Toutefois Frans Hals, pris subitement d’un accès de dignité, entreprit de se ranger et de conquérir le renom de peintre sérieux que les bons bourgeois de Harlem lui refusaient sur sa conduite. Il se maria en 1611 avec Anneke Hermans, jeune personne belle et prude.

Comme disent les bonnes gens, tant que le monde sera monde, le mariage restera toujours un acte sérieux pour les artistes qui s’y hasardent. Observons toutefois que les Hollandais du dix-septième siècle n’y mettaient point malice et que la psychologie ne s’était point encore avisée de faire peser le mythe de Dalila sur une question si gaiement résolue par Panurge. Docile aux mœurs de son temps comme aux usages de son pays, Frans Hals s’était donc marié. Il avait même contracté cette union assez jeune, M. Vosmaer dit vers 1610, c’est-à-dire à vingt-six ans. Anneke était d’une famille patricienne dans laquelle les peintres étaient fort bien vus, puisque trois autres de ses sœurs épousèrent, elles aussi, des artistes de Harlem. Jan de Bray, qui a au musée d’Amsterdam un si remarquable tableau de corporation, était beau-frère de Frans Hals. Fort prudemment élevée par un père grave, qui était conseiller, la jeune femme ne put sans doute s’habituer au genre de vie du grand bohème : elle rêvait pour lui d’autres fréquentations que celles des joueurs de trictrac des tripots de Saint-Bavon et des modèles plus austères. Peut-être, sur la réputation de Frans, avait-elle cru s’unir à un artiste posé, officiel et pince-sans-rire, tel que le fut plus tard van der Helst, par exemple. Toujours est-il que la jeune patricienne ne put se faire aux jovialités d’un époux qui prenait la vie pour une kermesse. Des nuages assombrirent cet intérieur : aucun enfant ne vint distendre des rapports mal noués, et Frans en resta pour sa tentative de sagesse et d’amendement. Il alla reprendre son verre et sa guitare au bon cabaret de la Pipe bâtarde.

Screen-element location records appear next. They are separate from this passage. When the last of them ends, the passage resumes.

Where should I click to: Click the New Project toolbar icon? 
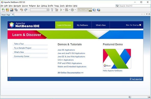click(7, 10)
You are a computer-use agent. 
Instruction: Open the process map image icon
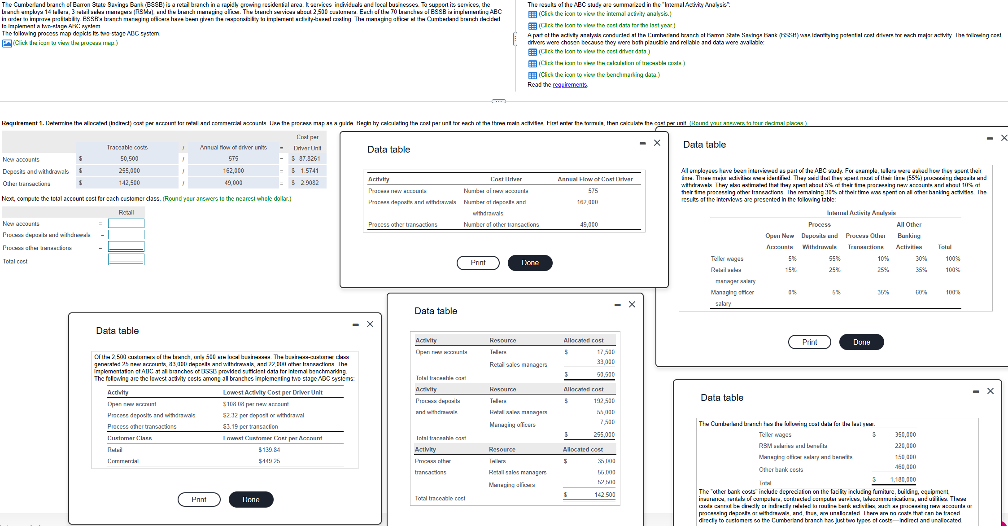click(7, 43)
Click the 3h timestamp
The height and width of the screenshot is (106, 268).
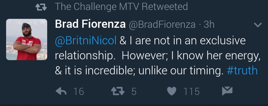point(209,24)
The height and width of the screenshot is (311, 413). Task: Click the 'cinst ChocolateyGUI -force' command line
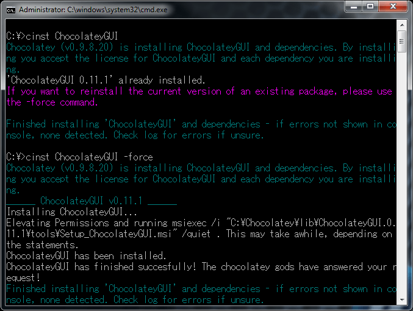coord(79,157)
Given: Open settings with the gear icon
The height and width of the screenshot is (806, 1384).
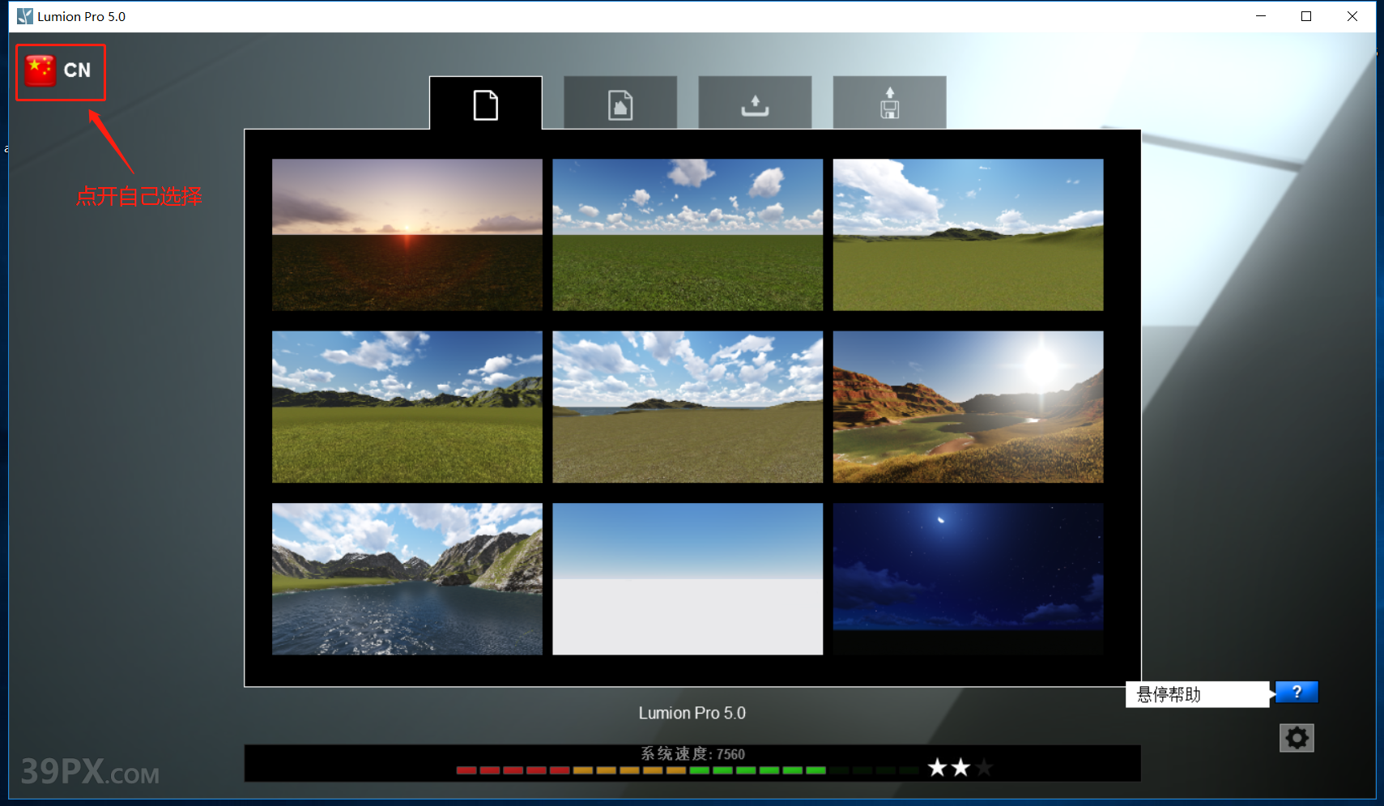Looking at the screenshot, I should pos(1297,738).
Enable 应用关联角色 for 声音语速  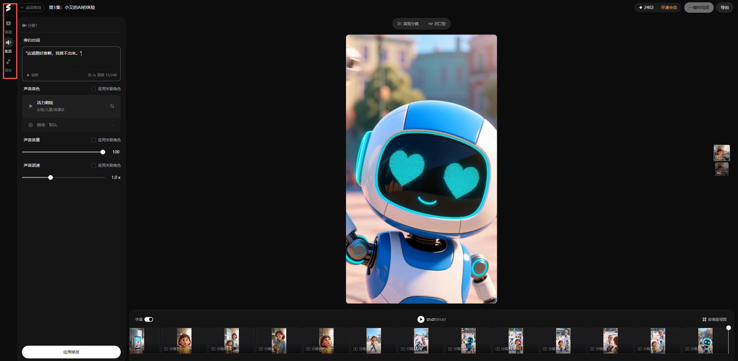tap(94, 165)
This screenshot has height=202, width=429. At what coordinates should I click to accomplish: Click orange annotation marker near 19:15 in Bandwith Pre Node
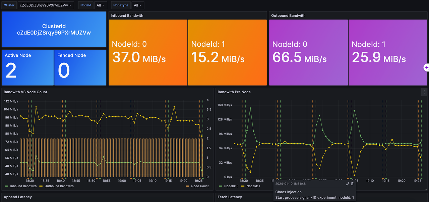coord(383,179)
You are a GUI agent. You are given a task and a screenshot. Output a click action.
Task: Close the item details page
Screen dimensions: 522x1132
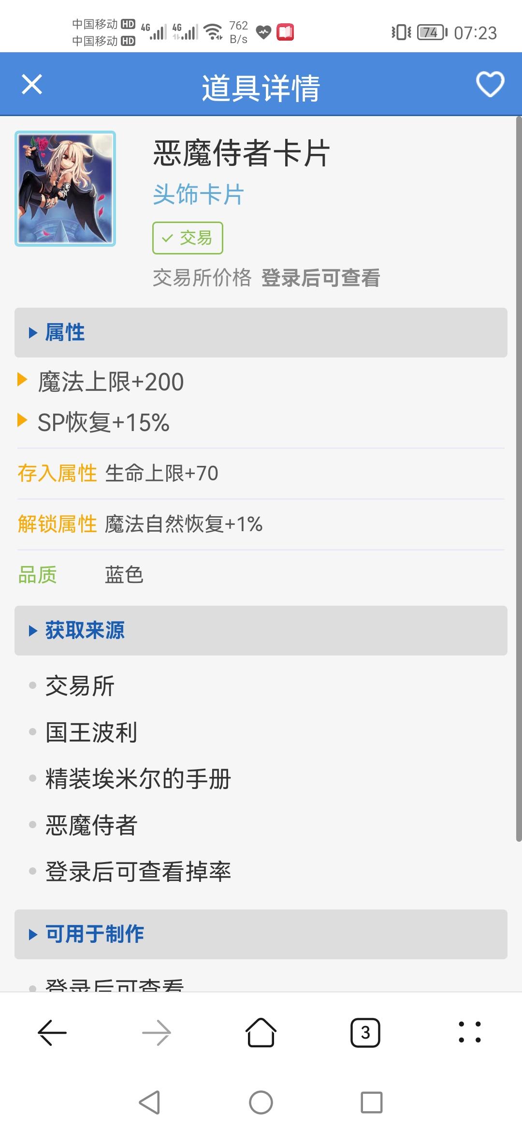click(32, 85)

Un jour, l’histoire en a gardé la date, le 20 février 1616, maître Frans Hals était cité à comparaître devant les magistrats de Harlem sous la prévention d’avoir bel et bien « rossé» sa femme. Dûment convaincu du méfait, dont il convint d’ailleurs, il fut condamné… à ne plus recommencer. On exigea le serment. Ajoutons bien vite qu’il le tint glorieusement, car huit jours après Anneke était morte, emportant avec elle cette erreur de jeunesse.

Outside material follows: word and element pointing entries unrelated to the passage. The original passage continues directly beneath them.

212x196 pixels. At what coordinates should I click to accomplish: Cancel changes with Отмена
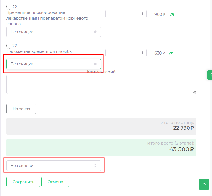pyautogui.click(x=55, y=182)
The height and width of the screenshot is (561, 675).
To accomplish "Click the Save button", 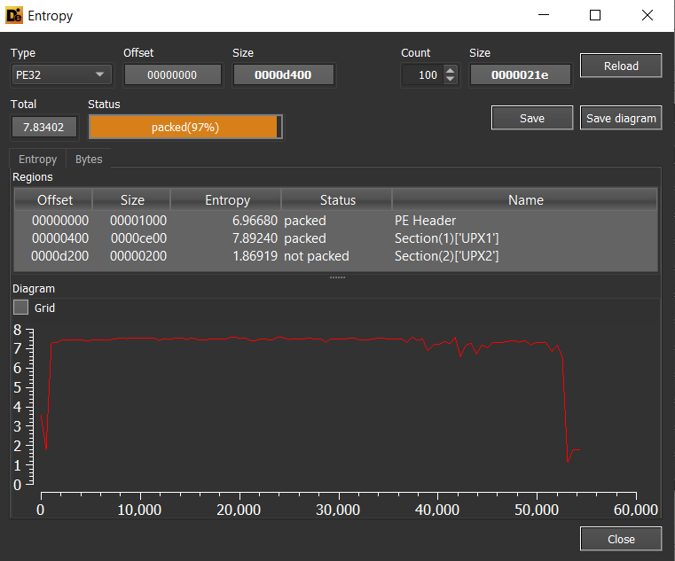I will tap(532, 118).
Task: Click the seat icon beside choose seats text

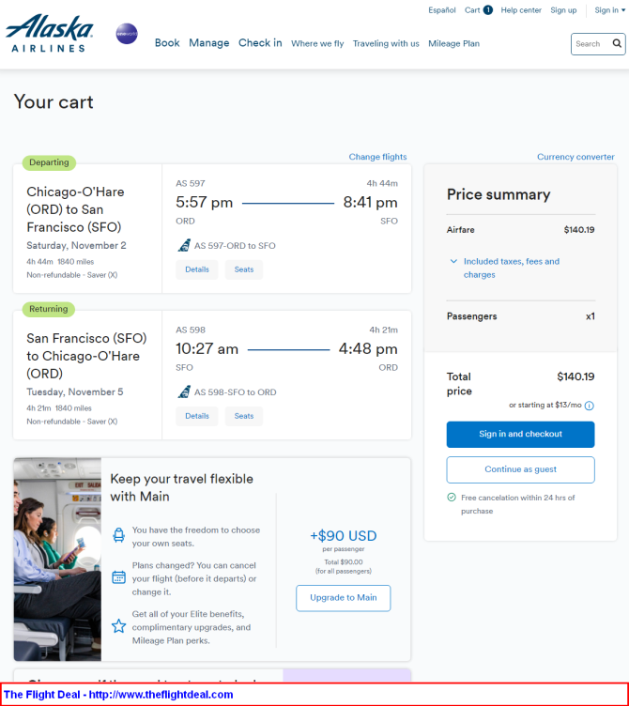Action: pyautogui.click(x=119, y=535)
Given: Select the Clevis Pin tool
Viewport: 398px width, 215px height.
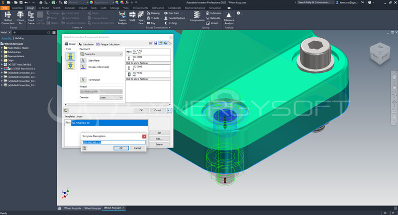Looking at the screenshot, I should click(x=20, y=18).
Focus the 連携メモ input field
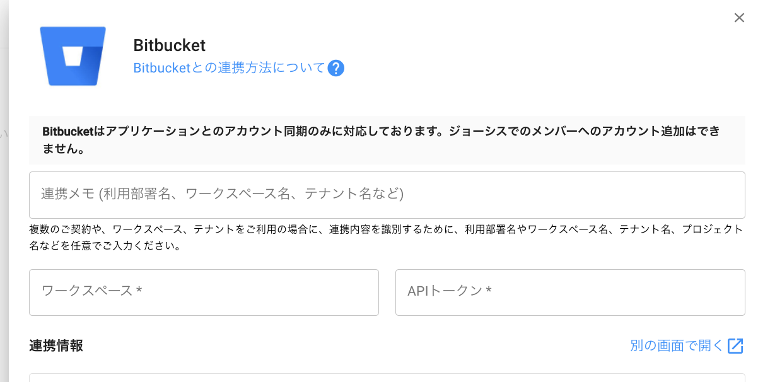 (387, 195)
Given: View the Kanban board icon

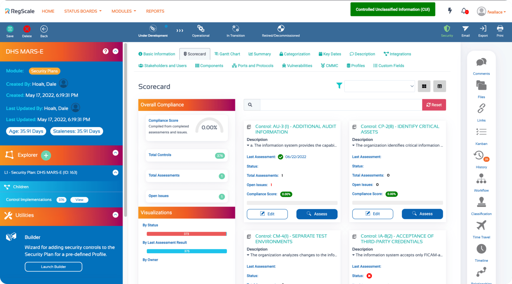Looking at the screenshot, I should [481, 132].
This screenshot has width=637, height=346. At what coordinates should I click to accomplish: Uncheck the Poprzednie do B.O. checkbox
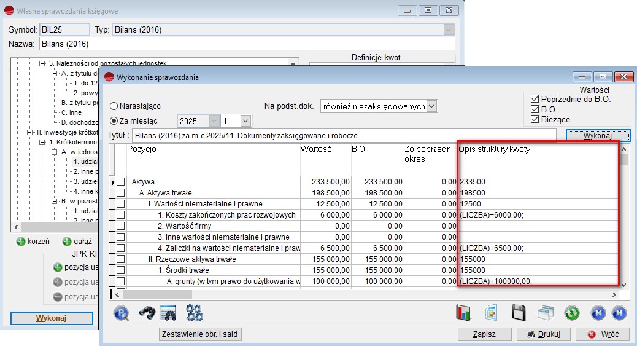pyautogui.click(x=535, y=99)
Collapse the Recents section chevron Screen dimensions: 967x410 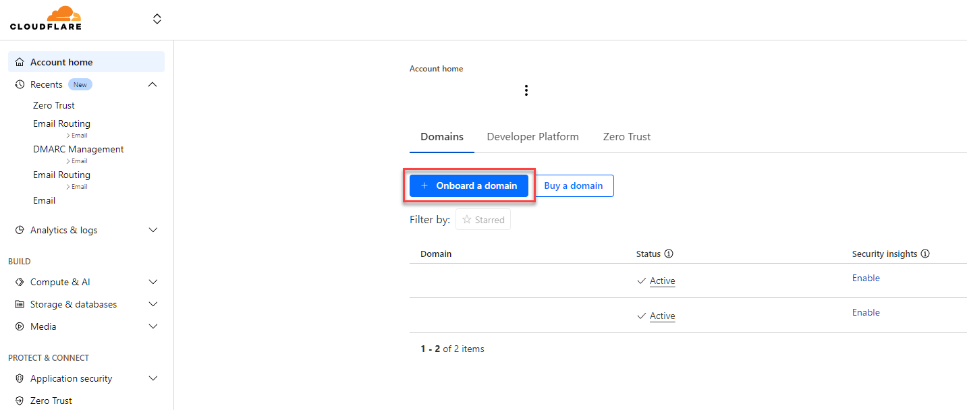[153, 84]
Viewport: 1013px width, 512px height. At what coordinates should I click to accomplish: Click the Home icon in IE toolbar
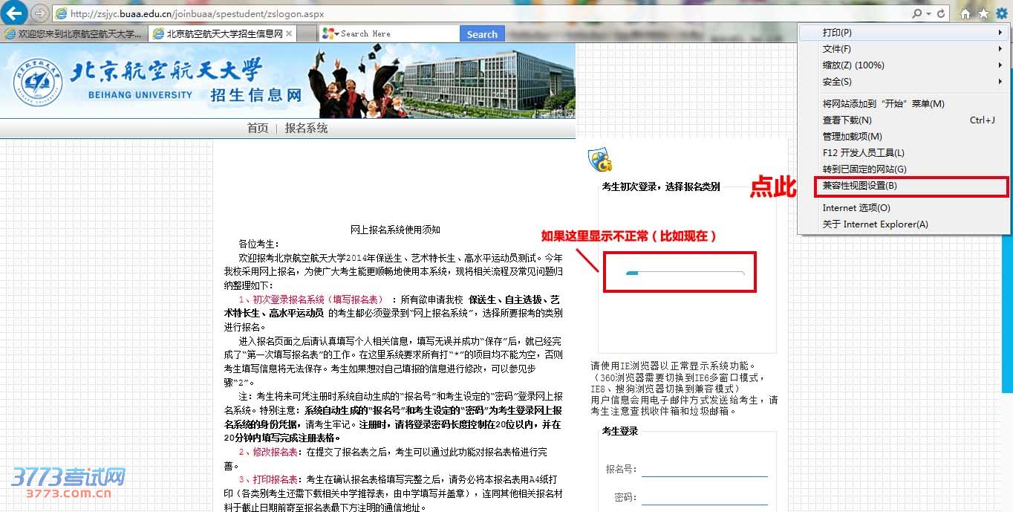tap(965, 13)
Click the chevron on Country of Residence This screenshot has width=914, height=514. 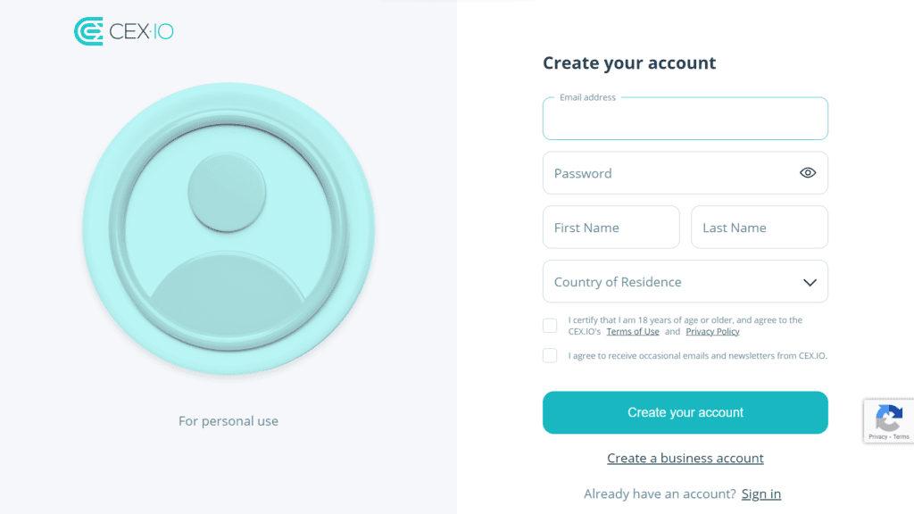point(809,281)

À peine maître de sa liberté, Frans Hals songea à en faire bon usage, et s’étant épris d’une belle jeune fille de Spaerdam nommée Lysbeth Reyniers, il s’en alla la demander à ses parents. Il faut croire que la réputation du peintre n’avait point trop souffert de sa précédente aventure conjugale, puisque la jeune personne lui fut immédiatement accordée. Il est constant d’ailleurs que Frans Hals n’a jamais été le brutal personnage que les historiographes se sont plu à représenter sous son nom, et que ses excès de buveur ne dépassaient point la mesure accordée aux honnêtes gens par les mœurs hollandaises du dix-septième siècle.

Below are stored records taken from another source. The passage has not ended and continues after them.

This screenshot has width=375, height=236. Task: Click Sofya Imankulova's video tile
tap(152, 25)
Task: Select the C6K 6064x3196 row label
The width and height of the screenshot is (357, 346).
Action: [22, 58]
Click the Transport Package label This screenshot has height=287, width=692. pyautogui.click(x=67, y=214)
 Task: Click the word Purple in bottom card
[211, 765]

Les compatriotes de Frans Hals se donnent aujourd’hui beaucoup de mal pour laver sa mémoire de ce renom de gai compère dont la tradition l’a souillé à leurs yeux. Ils ne veulent pas que le maître ait été un bon vivant, fort adonné aux plaisirs de la bouteille, et ils entassent des volumes pour démontrer que le saint homme a été calomnié. J’avoue pour mon compte que la légende, si légende il y a, ne me gâte en aucune façon l’artiste. La physionomie du Frans Hals en belle humeur, rentrant gris le soir à la maison et battant sa femme, n’est pas très conforme à l’idéal que l’on se fait aujourd’hui d’un homme distingué, mais elle me semble fort caractéristique et même ressemblante. Rembrandt, avare sordide, et comptant ses ducats aux lueurs de la chandelle, est beaucoup plus vrai, quoique peu édifiant, que le Rembrandt correct et régulier découvert récemment par la critique. Les documents les plus certains ne prévaudront pas sur les conditions pittoresques par lesquelles le souvenir d’un grand homme se grave en traits distincts dans l’esprit de la postérité.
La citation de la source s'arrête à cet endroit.